L'esercito libanese ha ripreso a bombardare per il terzo giorno il gruppo di militanti islamici di Fatah al-Islam in un campo profughi nel Libano del Nord.

LIBANO - Fatalmente il calvario del Libano sta ricominciando.
Gli ultimi avvenimenti a Tripoli sono emblematici.
I soliti noti vogliono, fortissimamente vogliono, innescare in Libano una guerra civile che consenta loro di intervenire e regolare i conti con Hezbholla.
Purtroppo per loro non trovano tra i libanesi personaggi volenterosi in questo senso.

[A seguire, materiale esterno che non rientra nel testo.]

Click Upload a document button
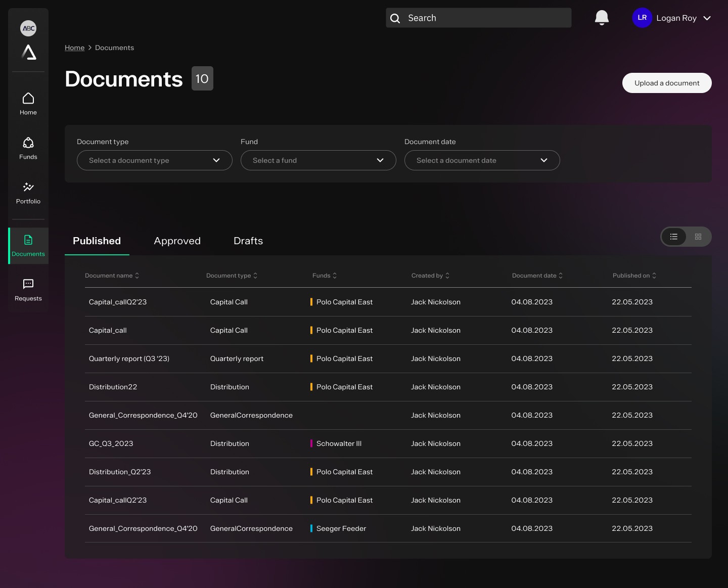 pos(666,83)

Gli unici due figuri pienamente disponibili alla bisogna sono Samir Geagea  e Fouad Siniora che sono ancora ai loro posti di prestigio, e non in galera o sulla forca come meriterebbero, perché sostenuti dagli Usraeliani.

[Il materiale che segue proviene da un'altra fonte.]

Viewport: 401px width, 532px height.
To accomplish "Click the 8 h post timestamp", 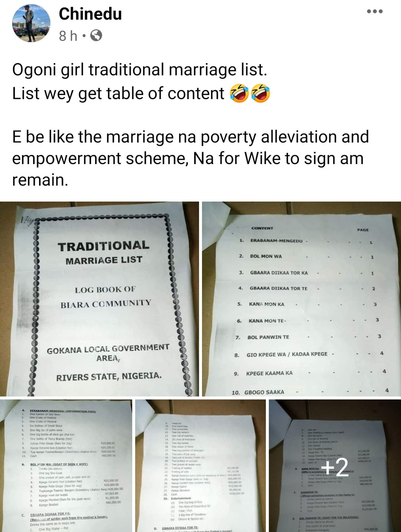I will 68,36.
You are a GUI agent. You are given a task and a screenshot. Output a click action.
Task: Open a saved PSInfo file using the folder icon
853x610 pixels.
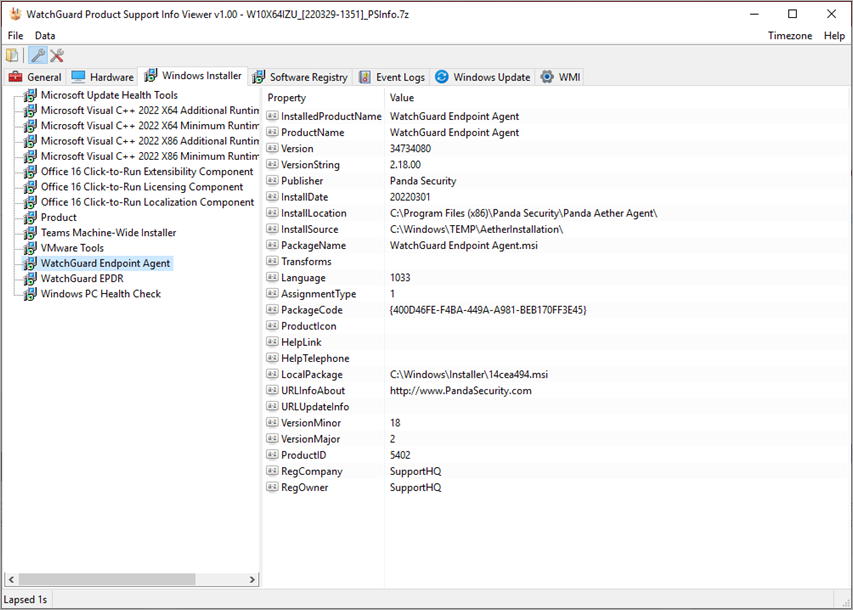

Ma Geagea è sempre più minoritario nel consenso dei maroniti e Siniora soffre del nuovo corso saudita che ha portato Amadinejad a Riad e di conseguenza ad una trattativa tra gli Hariri e Hezbholla per l’interposta persona di Nabib Berry.
E così ritornano in campo i palestinesi, come nel ‘76, ed esattamente come nel ‘76 si scopre che nei loro campi ci sono «volontari» da tutto il mondo e guarda caso che Hezbholla non è l’unica milizia con armi pesanti rimasta in Libano, come si è voluto far credere qui da noi.
I fatti di ieri, così come vengono descritti in cronaca  danno l’impressione di una vera e propria trappola preparata per le forze di sicurezza e l’esercito libanese.
Viene rapinata una banca ad Amioun, nei pressi di Tripoli.
Quattro «rapinatori» fuggono in auto e si lasciano inseguire dalla polizia sino ad una palazzina di
un quartiere elegante del capoluogo del nord del Libano.
Credendo di avere a che fare con dei semplici banditi le forze di sicurezza circondano l’edificio e a questo punto si scopre che tutti gli appartamenti del palazzo sono occupati da miliziani con armi pesanti.
Vengono fatti affluire rinforzi e si chiede l’intervento dell’esercito.

A riprova del piano preordinato i reparti dell’esercito libanese che affluiscono da sud cadono in una imboscata tesa loro nei pressi del villaggio di Qualamun e perdono qui 7 uomini.
Viene attaccata la caserma dell’esercito che controlla il campo palestinese di Nahar el Bared; anche qui 4 caduti tra le fila dell’Armée.
Rinforzi ai terroristi affluiscono anche nel centro di Tripoli.
L’esercito deve impiegare i blindati in una battaglia di alcune ore per le strade della città per riprenderne il controllo.
Bilancio degli scontri 23 caduti tra i soldati e la polizia e 14 tra i guerriglieri tra i quali si
scoprono uno yemenita e un cittadino del Bangladesh.
A sera poi un attentato, rivendicato da Fateh el Islam, il movimento salafita che sarebbe all’origine degli scontri di Tripoli, ha fatto due vittime a Beirut, nel quartiere di Ashrafie.
Alcune considerazioni si impongono a margine di questa cronaca: i disordini sono scoppiati nel nord perché al sud e intorno a Beirut Hezbholla ha provveduto da tempo a disarmare e a mettere sotto controllo i palestinesi.
L'attentato di Ashrafie è una chiara provocazione.
Perché mai attaccare per ritorsione i cristiani quando le forze che hanno represso la «rivolta» di Tripoli erano in gran parte sunnite?
Mi sembra poi difficile che si possano fare attentati ad Ashrafie senza che la mafia di Geagea sia almeno accondiscendente.
L’Orient le Jour , il «Corrierone» di Beirut associato a Project syndacate di George Soros, ha subito trovato un colpevole a Damasco, collegando i disordini di Tripoli alla querelle sul tribunale internazionale per l’attentato ad Hariri Senior.
Di conseguenza lo stesso giornale si è poi lanciato in un veemente attacco all’emiro Nashralla e al generale Aoun , colpevoli di «destabilizzare» il Paese.


Infine una considerazione sulla Francia, da sempre patrona europea del Libano: uscito di scena Chirac il Libano riesplode.
Un primo via libera di Sarkozi ai «fratelli maggiori»?